Main image of article The Near-Future of Recruiting from #truSanFran
This week, a ragtag group of recruiters, sourcers, hiring managers, pundits, consultants, HR services salespeople and an artist painting cocktail napkins converged in the SOMA part of San Francisco. They were gathered under the auspices of #GlobalTRU - a series of “unconferences” to discuss the state of contemporary recruiting. An unconference means that there’s only a loose agenda, almost no PowerPoint, and participants are encouraged to share the stage. Everything was informal, and mingling was encouraged. .

Stalking, flirting and rejecting

For a new recruiter #truSanFran was a fabulous chance to bathe in the wisdom of veterans and the support of community. I heard two revelatory encapsulations of the recruiting trade: During his presentation on Cool Tools for Recruiting and Networking, Craig Fisher explained to his recruiter audience “we are stalkers and professional flirts.” Seen this way, my past exploration of online dating meshed marvellously with my new recruiting career. With his long hair shoved under a broad brimmed hat, recruiting raconteur Bill Boorman later observed that recruiters are primarily rejection managers: rejecting candidate after candidate until one is left standing. Endless rejection was a suitably sober follow up to professional flirting. .

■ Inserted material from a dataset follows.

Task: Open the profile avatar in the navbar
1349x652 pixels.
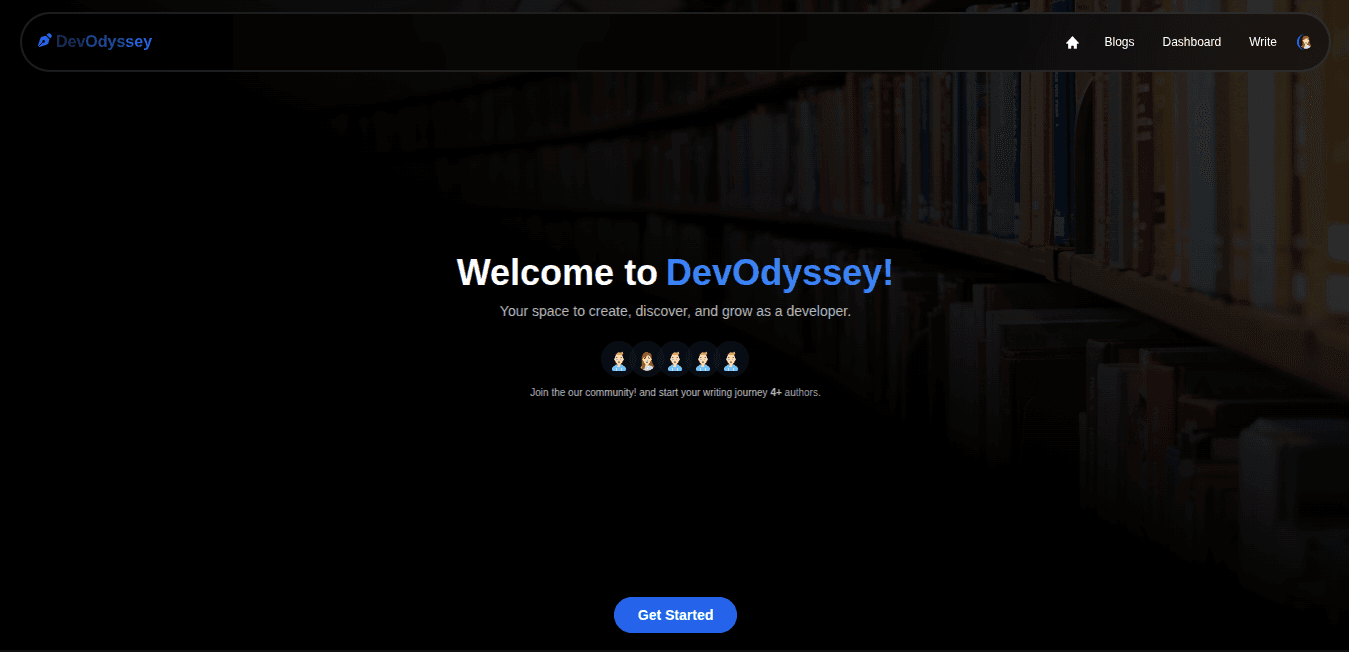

Employer Branding? Culture Branding.

Boorman hosted a session about Employer Branding - sharing the virtues of the workplace to attract candidates. Except Boorman suggested there was something better than employer branding: culture branding. If employer branding is “tell me” about the workplace, culture branding is “show me” the workplace. Many people at #truSanFran HR & Recruiting actively discussed the role of social media in recruiting. How can we unleash our employees to tell the mostly good stories of their work to help with aid online public culture branding? One poor guy from a large utility company bemoaned the many regulations and bureaucracy that prevent any of his people from touching Facebook, Twitter or Google+ in a work setting. Most everyone else at #truSanFran had social media kool-aid grins stained on their faces. The #1 thing candidates want to know about a job, Boorman recounted in his British lilt, is a picture of the office where they’ll be working. Think “where’s my desk” - Boorman encouraged recruiters to encourage their employees to talk about their work in an authentic way - unvarnished. Shoot short videos on an iPhone and post them the same day. If all this social media is effective, I learned, we might successfully lower the number of resumes we receive. Wait - reducing the number of resumes? That’s crazy! Don’t I want more candidates? It turns out social media and effective culture branding can provide “talent de-selection” - encouraging people not to apply. Boorman put it this way: if it takes 75 applicants to hire someone, and the average recruiter is handling 30 open positions, and 70% of applicants are unsuitable and unqualified, that’s 1,500+ resumes to read that aren’t applicable. Holy smokes! Culture branding can help create content that might dissuade casual resume spammers, while attracting people who might actually enjoy your tradition of singing when you release software, or building elaborate paperclip architecture during Thursday lunches. .

Lenny’s Dice Tech Trek Bus

Rocker Lenny Kravitz had a pretty gourmet tour bus. All leather seats, a twinkling light ceiling with TVs and sound wired throughout. Near the front, a large guitar-shaped table. I learned about Mister Kravitz’s bus since it now serves as a rolling promotion for Dice’s Open Web. During #truSanFran, Dice’s bus served as another conference room. I took this panorama photo in the back, as recruiting futurist Kevin Wheeler declared that all recruiting for all companies was headed towards RPOs - Recruitment Process Outsourcing: #truSanFran bus Fortunately, Craig Fisher and Bill Boorman both violently disagree with Kevin’s provocative recruiter outsourcing prognosis: I may still have an in-office job. Maybe in a few months corporate recruiting work will be primarily encouraging engineers to post videos of themselves asking other engineers to help them with hard problems. Later in the day, I co-hosted a session on Gamification for Recruiting in Lenny Kravitz’s Dice tour bus. How can game design help find and filter candidates? How can game design drive employee referral programs inside companies? I look forward to sharing my findings here on Dice in the near future. Meanwhile, if you were going to attend an un-conference like #GlobalTRU, what session would you want to see or host?